Reproduce the entries below with every occurrence of "At what coordinates should I click to accomplish" replaced by "Which point should I click to accomplish", leaving everything else unchanged.

□ □ □ □

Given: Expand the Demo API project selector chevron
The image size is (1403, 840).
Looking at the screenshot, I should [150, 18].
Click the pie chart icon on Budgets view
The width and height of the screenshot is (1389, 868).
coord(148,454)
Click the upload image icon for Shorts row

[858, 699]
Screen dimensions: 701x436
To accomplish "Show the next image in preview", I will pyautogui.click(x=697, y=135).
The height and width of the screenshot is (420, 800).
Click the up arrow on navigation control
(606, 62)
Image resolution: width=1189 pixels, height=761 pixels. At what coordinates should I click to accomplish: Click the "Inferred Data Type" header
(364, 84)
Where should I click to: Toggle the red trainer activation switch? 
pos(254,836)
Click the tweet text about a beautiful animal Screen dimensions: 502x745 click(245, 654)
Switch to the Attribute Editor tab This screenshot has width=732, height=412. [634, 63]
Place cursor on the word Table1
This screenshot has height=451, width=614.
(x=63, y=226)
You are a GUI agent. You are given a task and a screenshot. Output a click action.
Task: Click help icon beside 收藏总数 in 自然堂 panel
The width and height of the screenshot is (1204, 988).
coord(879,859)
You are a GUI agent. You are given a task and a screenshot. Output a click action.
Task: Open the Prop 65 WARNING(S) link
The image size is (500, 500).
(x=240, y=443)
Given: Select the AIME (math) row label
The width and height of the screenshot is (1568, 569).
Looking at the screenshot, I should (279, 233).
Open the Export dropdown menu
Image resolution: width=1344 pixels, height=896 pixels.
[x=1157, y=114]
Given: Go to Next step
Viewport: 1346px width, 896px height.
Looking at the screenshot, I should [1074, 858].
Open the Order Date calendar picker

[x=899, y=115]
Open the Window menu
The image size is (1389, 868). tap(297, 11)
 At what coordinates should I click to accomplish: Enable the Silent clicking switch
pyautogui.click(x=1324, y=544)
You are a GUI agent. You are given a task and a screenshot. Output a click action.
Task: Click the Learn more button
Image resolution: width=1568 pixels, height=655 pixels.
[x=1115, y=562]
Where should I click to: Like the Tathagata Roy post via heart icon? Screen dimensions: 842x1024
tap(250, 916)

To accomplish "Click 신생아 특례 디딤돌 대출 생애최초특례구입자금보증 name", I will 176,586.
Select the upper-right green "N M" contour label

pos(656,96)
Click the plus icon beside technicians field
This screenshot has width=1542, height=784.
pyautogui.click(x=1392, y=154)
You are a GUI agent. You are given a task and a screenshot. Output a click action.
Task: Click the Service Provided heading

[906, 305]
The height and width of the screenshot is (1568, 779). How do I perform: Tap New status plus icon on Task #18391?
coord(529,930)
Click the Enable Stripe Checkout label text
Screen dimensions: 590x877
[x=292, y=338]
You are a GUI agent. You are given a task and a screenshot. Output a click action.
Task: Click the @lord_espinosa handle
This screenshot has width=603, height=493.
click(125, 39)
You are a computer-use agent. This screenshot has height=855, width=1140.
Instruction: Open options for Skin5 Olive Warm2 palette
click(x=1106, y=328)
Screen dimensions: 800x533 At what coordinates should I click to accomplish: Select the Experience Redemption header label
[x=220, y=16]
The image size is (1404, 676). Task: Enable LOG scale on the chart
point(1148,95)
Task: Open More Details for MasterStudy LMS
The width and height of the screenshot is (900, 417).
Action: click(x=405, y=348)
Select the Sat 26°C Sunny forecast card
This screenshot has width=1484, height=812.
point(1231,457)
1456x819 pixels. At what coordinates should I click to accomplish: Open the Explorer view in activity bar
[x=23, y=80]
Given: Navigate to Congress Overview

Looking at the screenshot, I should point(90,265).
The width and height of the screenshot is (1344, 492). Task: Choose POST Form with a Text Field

□ □ □ □

Expected output:
Given: Expand the Demo API project selector chevron
The image size is (1403, 840).
Looking at the screenshot, I should [150, 18].
Click the pie chart icon on Budgets view
The width and height of the screenshot is (1389, 868).
coord(148,454)
Click the upload image icon for Shorts row

[858, 699]
Screen dimensions: 701x436
To accomplish "Show the next image in preview", I will pyautogui.click(x=697, y=135).
The height and width of the screenshot is (420, 800).
Click the up arrow on navigation control
(606, 62)
Image resolution: width=1189 pixels, height=761 pixels. Which point should I click to accomplish: Click the "Inferred Data Type" header
(364, 84)
Where should I click to: Toggle the red trainer activation switch? 
pos(254,836)
Click the tweet text about a beautiful animal Screen dimensions: 502x745 click(245, 654)
Switch to the Attribute Editor tab This screenshot has width=732, height=412. [634, 63]
Place cursor on the word Table1
This screenshot has height=451, width=614.
(x=63, y=226)
You are a GUI agent. You are given a task and a screenshot. Output a click action.
Task: Click help icon beside 收藏总数 in 自然堂 panel
The width and height of the screenshot is (1204, 988).
coord(879,859)
You are a GUI agent. You are given a task and a screenshot. Output a click action.
Task: Open the Prop 65 WARNING(S) link
The image size is (500, 500).
(x=240, y=443)
Given: Select the AIME (math) row label
The width and height of the screenshot is (1568, 569).
Looking at the screenshot, I should (279, 233).
Open the Export dropdown menu
Image resolution: width=1344 pixels, height=896 pixels.
[x=1157, y=114]
Given: Go to Next step
Viewport: 1346px width, 896px height.
Looking at the screenshot, I should [1074, 858].
Open the Order Date calendar picker

[x=899, y=115]
Open the Window menu
The image size is (1389, 868). tap(297, 11)
 Which point should I click to accomplish: Enable the Silent clicking switch
pyautogui.click(x=1324, y=544)
You are a GUI agent. You are given a task and a screenshot. Output a click action.
Task: Click the Learn more button
Image resolution: width=1568 pixels, height=655 pixels.
[x=1115, y=562]
Where should I click to: Like the Tathagata Roy post via heart icon? Screen dimensions: 842x1024
tap(250, 916)

To accomplish "Click 신생아 특례 디딤돌 대출 생애최초특례구입자금보증 name", I will 176,586.
Select the upper-right green "N M" contour label

pos(656,96)
Click the plus icon beside technicians field
This screenshot has width=1542, height=784.
pyautogui.click(x=1392, y=154)
You are a GUI agent. You are given a task and a screenshot. Output a click action.
Task: Click the Service Provided heading

[906, 305]
The height and width of the screenshot is (1568, 779). How do I perform: Tap New status plus icon on Task #18391?
coord(529,930)
Click the Enable Stripe Checkout label text
Screen dimensions: 590x877
[x=292, y=338]
You are a GUI agent. You are given a task and a screenshot. Output a click action.
Task: Click the @lord_espinosa handle
This screenshot has width=603, height=493.
click(125, 39)
You are a computer-use agent. This screenshot has height=855, width=1140.
Instruction: Open options for Skin5 Olive Warm2 palette
click(x=1106, y=328)
Screen dimensions: 800x533 Which point should I click to accomplish: Select the Experience Redemption header label
[x=220, y=16]
The image size is (1404, 676). Task: Enable LOG scale on the chart
point(1148,95)
Task: Open More Details for MasterStudy LMS
The width and height of the screenshot is (900, 417).
Action: click(x=405, y=348)
Select the Sat 26°C Sunny forecast card
This screenshot has width=1484, height=812.
point(1231,457)
1456x819 pixels. Which point should I click to accomplish: Open the Explorer view in activity bar
[x=23, y=80]
Given: Navigate to Congress Overview

Looking at the screenshot, I should point(90,265).
The width and height of the screenshot is (1344, 492). Task: Choose POST Form with a Text Field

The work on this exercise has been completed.